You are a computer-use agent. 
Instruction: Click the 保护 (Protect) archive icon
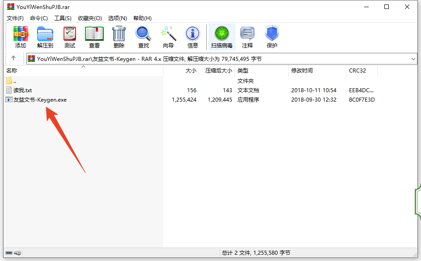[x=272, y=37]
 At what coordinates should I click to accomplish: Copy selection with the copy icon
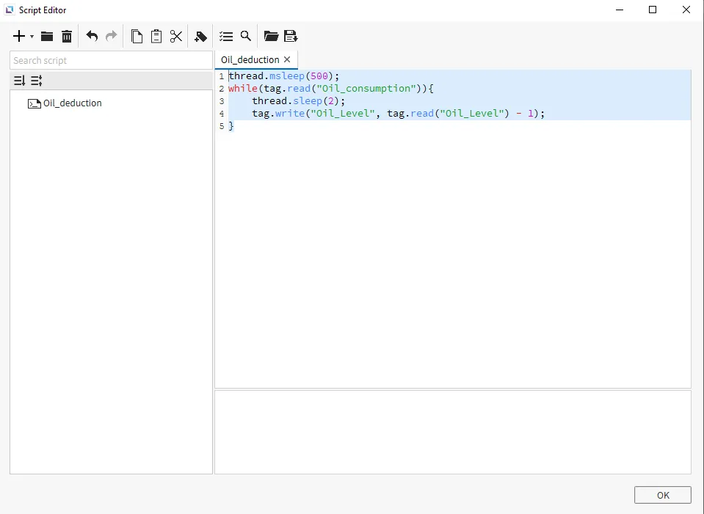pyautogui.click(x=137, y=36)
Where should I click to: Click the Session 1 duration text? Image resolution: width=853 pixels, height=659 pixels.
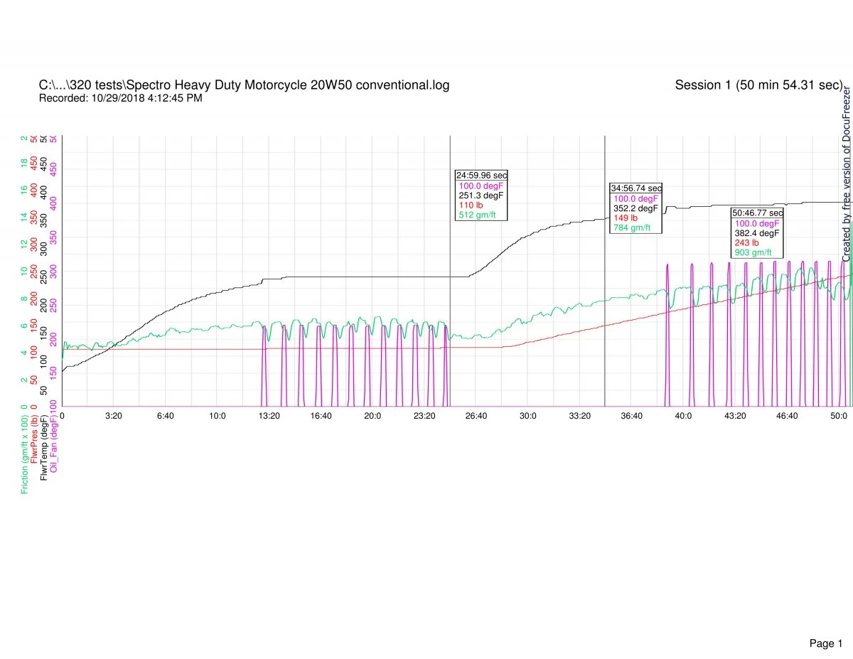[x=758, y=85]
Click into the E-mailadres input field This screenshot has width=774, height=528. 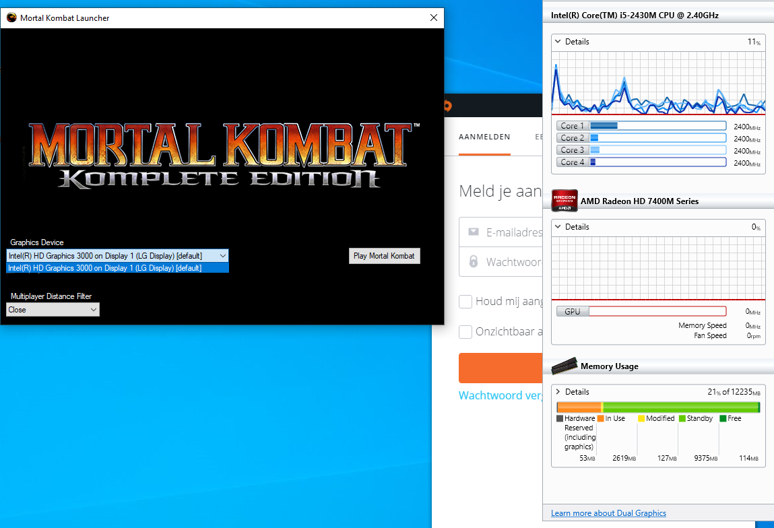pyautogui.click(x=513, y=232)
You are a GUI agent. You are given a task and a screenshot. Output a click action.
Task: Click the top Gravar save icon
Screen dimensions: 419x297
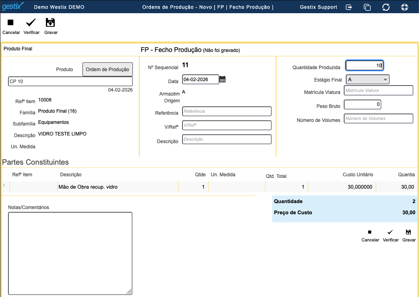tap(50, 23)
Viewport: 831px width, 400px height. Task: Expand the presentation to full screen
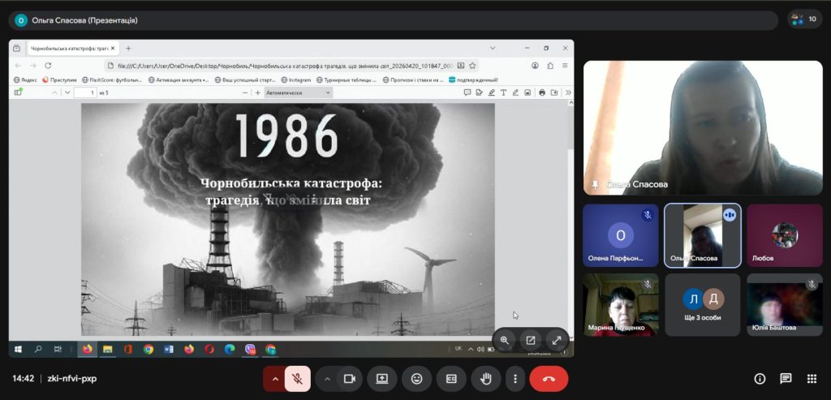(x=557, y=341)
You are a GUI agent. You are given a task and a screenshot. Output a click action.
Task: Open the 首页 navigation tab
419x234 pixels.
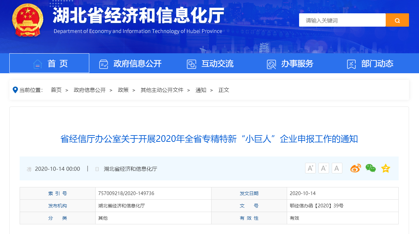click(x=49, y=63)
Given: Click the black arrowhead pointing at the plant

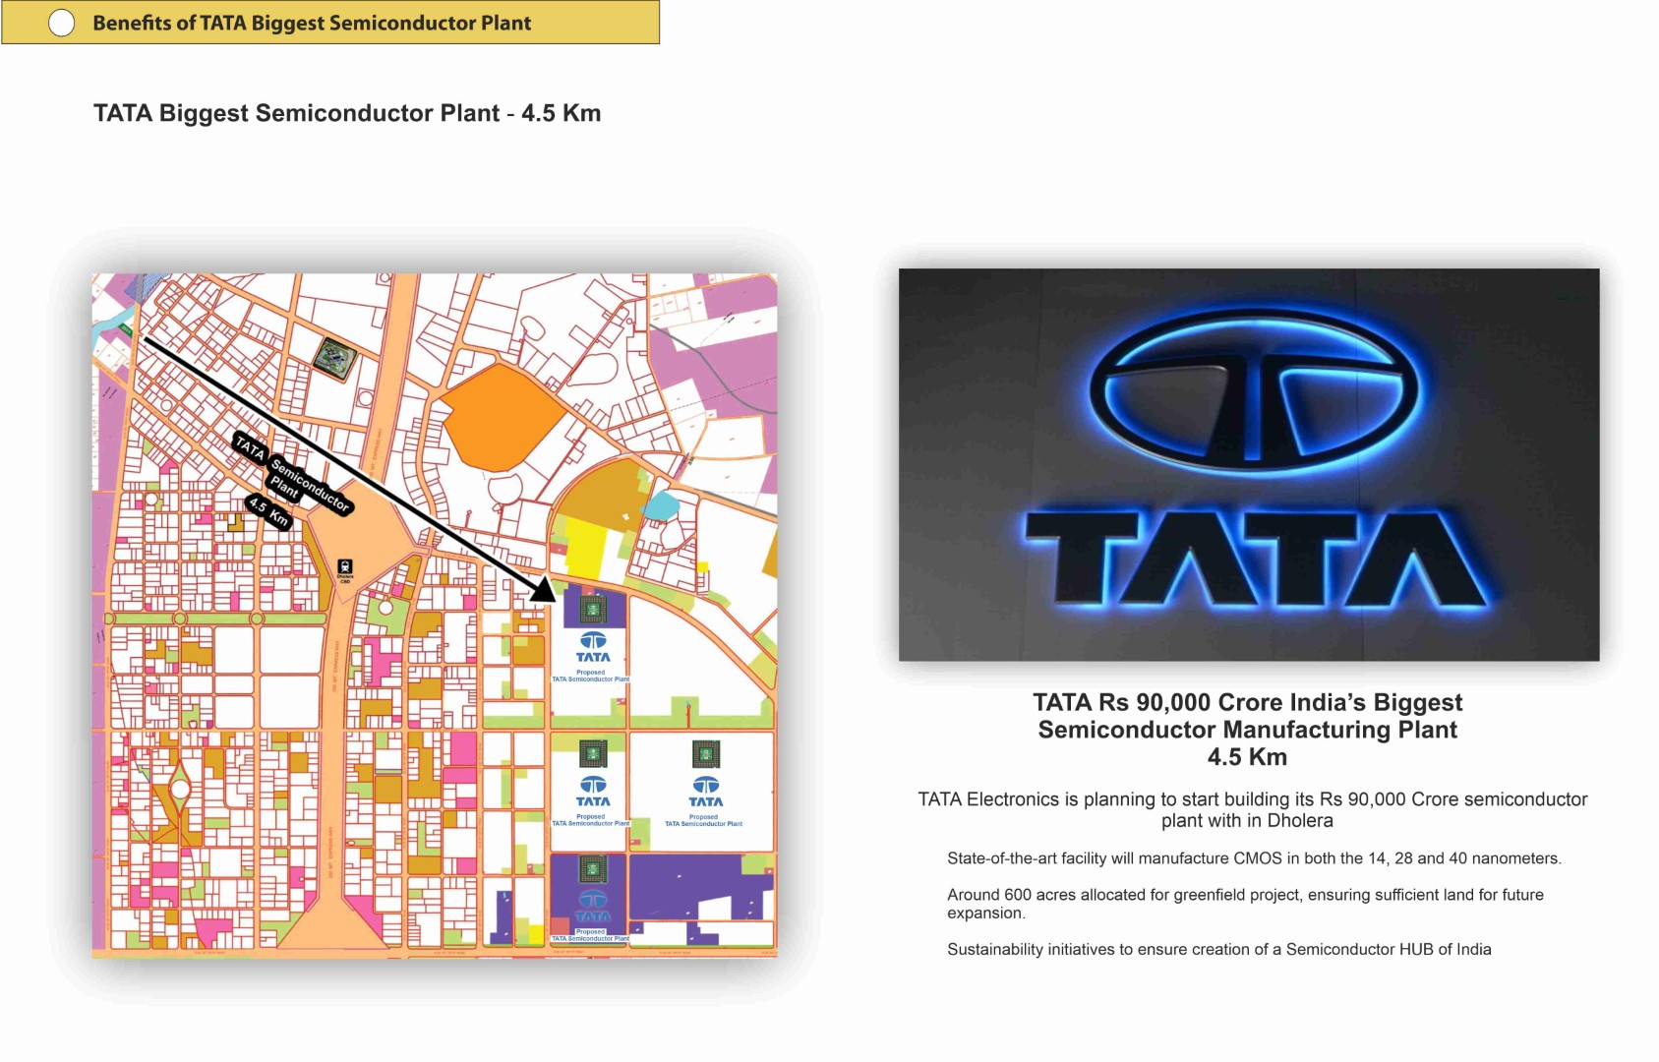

* [What you need to do]: Once you find the line containing "419x234 pixels.", transcribe it and each line after it to the end of the records exactly, and leave out the pictures.

* [Response below]:
419x234 pixels.
click(x=49, y=63)
Given: Click the black arrowhead pointing at the plant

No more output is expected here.